A couple things on this: (1) The Administration hadn't considered this as even possible until students brought it up this year, which is really disconcerting; (2) I think Jackie O's point about Dean Edley's assurances raise a good point related to this issue: that's great that the University is confident on this issue, but this means very little unless they're willing to carry the risk (instead of passing 100% of that risk on to the students); (3) Other schools are helping insulate against the negative amortization issue that 7:08 brought up by promising to cover some of the debt if students opt out after 'x' years... it doesn't solve the uncertainty problem, but it helps limit the risk students are exposed to in worst-case-scenario situations.

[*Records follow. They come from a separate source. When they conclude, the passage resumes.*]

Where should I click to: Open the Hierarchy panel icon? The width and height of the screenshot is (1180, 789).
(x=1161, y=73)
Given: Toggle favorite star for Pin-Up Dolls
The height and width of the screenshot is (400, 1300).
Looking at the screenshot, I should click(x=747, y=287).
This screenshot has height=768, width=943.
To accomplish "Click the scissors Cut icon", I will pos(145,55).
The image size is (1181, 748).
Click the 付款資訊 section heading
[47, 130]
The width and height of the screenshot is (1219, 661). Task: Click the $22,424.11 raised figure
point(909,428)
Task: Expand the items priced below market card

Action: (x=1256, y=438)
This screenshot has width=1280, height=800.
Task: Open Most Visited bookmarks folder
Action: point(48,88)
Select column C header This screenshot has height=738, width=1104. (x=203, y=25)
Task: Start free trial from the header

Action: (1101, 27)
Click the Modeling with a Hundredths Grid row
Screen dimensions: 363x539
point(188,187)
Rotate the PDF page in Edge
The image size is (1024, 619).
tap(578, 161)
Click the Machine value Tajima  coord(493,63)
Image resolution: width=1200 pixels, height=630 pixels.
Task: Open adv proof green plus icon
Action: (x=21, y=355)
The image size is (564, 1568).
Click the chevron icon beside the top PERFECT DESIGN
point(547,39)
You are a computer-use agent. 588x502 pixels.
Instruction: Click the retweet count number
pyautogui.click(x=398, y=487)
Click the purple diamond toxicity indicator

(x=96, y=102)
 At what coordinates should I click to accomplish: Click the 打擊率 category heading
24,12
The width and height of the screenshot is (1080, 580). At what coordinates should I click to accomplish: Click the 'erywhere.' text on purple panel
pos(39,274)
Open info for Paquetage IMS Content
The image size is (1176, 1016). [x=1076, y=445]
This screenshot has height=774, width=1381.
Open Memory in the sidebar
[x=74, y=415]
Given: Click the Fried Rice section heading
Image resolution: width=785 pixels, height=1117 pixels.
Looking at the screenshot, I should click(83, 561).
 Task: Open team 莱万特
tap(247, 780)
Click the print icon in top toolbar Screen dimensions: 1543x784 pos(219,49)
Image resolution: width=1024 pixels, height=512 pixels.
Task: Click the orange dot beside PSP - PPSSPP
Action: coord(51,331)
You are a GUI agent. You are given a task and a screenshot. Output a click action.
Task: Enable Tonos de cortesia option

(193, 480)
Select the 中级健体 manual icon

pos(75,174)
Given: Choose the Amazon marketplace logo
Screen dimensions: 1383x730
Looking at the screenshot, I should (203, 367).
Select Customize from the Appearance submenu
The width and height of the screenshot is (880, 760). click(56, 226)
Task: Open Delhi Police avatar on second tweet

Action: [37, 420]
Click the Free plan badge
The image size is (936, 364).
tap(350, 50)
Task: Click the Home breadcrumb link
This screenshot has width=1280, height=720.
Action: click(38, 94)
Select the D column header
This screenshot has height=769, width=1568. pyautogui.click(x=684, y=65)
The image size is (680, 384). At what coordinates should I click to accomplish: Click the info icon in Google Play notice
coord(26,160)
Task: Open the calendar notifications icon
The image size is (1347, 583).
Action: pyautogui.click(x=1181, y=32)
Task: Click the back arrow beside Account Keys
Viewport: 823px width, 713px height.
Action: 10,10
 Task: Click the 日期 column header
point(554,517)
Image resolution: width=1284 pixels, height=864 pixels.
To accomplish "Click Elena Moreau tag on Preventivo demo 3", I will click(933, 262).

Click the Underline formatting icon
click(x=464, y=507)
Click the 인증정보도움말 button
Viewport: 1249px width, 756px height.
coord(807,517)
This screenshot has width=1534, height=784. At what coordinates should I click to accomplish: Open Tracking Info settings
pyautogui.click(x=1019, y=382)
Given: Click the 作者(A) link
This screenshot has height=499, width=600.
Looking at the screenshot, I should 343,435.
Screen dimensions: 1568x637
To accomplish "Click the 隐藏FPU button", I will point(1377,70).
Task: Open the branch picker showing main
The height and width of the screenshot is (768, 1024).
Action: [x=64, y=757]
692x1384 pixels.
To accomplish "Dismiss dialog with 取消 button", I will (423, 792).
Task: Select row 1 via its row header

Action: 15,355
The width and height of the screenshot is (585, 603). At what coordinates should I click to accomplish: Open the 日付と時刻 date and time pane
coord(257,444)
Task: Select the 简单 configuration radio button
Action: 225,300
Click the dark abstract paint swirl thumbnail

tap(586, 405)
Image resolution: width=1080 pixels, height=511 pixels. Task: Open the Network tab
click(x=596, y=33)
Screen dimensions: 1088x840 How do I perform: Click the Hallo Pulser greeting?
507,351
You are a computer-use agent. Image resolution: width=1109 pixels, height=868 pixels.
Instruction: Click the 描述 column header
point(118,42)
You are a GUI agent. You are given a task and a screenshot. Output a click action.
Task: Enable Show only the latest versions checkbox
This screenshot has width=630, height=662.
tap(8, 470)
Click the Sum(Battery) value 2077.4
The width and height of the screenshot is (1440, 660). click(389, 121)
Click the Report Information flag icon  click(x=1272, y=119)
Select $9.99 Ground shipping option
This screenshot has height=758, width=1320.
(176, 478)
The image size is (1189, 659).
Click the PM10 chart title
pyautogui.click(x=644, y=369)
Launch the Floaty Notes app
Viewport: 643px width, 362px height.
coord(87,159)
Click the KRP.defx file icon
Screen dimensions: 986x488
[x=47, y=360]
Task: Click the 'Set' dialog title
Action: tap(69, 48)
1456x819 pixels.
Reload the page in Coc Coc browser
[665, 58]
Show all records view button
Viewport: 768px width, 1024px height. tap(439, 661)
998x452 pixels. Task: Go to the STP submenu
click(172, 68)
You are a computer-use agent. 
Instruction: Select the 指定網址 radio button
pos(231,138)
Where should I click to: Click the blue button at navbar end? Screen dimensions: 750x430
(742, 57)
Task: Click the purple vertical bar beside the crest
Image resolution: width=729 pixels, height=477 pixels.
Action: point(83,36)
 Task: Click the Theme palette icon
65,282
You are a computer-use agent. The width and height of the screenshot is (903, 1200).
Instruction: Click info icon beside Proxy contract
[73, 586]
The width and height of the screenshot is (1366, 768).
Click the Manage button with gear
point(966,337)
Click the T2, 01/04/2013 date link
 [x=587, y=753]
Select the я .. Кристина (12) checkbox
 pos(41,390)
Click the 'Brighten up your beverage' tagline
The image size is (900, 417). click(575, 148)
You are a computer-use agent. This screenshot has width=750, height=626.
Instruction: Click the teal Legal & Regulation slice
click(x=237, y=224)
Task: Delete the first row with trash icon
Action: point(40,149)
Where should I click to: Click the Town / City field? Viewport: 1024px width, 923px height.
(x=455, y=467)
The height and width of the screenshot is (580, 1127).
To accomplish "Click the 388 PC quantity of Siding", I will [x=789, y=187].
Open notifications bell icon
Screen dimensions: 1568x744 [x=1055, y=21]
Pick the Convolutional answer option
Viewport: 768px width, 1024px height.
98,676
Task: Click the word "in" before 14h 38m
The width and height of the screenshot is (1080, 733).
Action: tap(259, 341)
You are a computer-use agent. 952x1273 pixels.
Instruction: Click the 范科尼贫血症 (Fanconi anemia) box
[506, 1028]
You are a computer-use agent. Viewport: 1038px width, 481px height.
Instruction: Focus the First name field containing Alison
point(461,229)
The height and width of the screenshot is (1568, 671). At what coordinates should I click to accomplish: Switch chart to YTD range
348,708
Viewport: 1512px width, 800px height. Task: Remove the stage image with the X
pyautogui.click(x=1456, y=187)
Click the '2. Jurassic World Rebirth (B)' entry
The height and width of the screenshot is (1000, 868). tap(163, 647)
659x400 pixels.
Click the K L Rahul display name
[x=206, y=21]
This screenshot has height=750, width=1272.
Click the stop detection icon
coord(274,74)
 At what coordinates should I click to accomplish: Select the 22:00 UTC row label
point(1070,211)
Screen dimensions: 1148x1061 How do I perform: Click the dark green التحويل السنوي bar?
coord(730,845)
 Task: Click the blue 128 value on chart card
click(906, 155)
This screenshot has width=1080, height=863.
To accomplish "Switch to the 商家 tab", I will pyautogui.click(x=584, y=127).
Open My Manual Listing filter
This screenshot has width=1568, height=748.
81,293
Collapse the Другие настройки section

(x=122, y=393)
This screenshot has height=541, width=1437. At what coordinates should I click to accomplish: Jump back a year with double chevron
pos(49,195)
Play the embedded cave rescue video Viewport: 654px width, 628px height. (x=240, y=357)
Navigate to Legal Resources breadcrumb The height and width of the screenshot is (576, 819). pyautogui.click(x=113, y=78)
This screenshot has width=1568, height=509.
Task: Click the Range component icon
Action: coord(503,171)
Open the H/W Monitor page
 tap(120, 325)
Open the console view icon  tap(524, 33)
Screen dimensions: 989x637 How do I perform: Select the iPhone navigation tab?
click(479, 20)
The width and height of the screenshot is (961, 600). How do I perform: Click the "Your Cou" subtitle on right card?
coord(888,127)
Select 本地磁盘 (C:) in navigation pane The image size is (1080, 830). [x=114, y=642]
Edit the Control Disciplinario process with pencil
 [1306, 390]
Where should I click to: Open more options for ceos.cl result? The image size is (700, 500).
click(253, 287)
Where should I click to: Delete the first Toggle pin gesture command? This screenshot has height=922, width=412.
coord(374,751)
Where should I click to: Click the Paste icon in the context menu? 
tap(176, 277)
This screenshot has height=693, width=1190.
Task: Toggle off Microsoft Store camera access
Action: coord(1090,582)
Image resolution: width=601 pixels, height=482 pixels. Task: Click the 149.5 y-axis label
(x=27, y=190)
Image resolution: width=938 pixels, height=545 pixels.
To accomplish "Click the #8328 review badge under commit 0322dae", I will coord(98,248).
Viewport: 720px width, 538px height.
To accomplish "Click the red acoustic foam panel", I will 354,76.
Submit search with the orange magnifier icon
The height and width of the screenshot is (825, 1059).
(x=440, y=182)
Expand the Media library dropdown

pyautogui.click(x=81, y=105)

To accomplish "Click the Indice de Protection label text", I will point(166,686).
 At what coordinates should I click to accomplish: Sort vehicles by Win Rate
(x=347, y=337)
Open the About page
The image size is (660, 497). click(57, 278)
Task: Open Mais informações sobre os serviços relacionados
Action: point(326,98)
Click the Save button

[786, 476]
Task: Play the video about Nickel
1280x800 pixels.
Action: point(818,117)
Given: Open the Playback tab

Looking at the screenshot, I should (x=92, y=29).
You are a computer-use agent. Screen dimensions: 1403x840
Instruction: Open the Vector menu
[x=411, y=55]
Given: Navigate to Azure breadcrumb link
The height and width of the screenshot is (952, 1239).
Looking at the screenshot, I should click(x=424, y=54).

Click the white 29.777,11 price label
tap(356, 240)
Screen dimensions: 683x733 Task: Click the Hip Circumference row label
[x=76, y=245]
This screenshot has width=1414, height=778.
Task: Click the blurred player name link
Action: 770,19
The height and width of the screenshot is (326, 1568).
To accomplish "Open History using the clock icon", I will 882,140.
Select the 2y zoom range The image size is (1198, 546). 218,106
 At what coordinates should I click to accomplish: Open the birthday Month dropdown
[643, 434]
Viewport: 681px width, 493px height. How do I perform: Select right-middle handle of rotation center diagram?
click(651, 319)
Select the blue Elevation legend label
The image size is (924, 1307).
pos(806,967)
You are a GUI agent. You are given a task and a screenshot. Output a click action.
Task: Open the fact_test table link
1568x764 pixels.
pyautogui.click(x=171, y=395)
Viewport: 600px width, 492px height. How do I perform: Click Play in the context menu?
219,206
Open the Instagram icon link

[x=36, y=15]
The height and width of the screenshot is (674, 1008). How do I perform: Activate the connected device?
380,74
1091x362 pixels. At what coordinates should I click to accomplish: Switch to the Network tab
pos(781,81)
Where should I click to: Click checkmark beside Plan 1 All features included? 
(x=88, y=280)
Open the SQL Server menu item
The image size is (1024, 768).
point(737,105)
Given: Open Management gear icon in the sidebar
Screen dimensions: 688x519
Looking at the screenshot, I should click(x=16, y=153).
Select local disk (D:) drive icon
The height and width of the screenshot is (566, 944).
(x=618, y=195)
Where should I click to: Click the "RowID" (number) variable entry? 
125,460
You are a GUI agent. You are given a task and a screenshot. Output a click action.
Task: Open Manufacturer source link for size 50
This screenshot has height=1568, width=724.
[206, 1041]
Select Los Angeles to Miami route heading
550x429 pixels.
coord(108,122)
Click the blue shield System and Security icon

The bigger issue though is that I think the relationship between tuition hikes and increased financial aid has been presented very dishonestly. Even if the financial aid budget increase much faster than the tuition hikes (in % terms, which is how it always appears in Dean Edley's presentations), in absolute terms students are graduating with much more debt. When the financial aid budget increases 20%, but tuition goes up 10%, the net change to students (even the most needy, who enjoy the most fruits of that budget bump) is still thousands more in debt. I don't know if this is sustainable in 10 years.
My understanding is that negative amortization is only a problem for a few students who have very high debt (over 200,000) and very low incomes (under 40,000 for the next 10 years). It is something they should take into account when making this decision and assessing the risk of PSLF program being repealed versus Boalt's LRAP changing, but I don't think it will effect most students.
I have 160,000 in debt (including 10k undergraduate loans) and IBR/PSLF seems like an excellent option. After ten years I will have paid 0 dollars to go to law school.
@11:24 - I'm pretty sure you're mistaken about that. We'll have around the same amount of debt and S*grid talked to me about negative amortization. If you haven't had an appointment with her, I definitely recommend it.
Just a quick comment in response re: repeal of IBR and Thomas F's remark that "The Administration hadn't considered this as even possible until students brought it up this year, which is really disconcerting."
I'm not sure where this information is coming from, but it's certainly something the administration was talking about as soon as IBR/PSLF came out a few years ago. Students asked about it at the very beginning, and the administration was responsive then. Mind you, the response has always been similarly evasive, but I think it's incorrect to assert that the administration was somehow in the dark about this.
@ 1:49 -
I've been one of the BHSA student reps on the Financial Aid Committee the past two years. You're right that I should be careful when using "the Administration," as I'm sure that some folks perhaps have thought this through. But when the students have brought the issue up in the Committee this year, for example, the response from both the faculty members and administrators present has been, "We hadn't thought of that," or, "We don't have any plan for that," or, "We had no idea that this was such a concern for students."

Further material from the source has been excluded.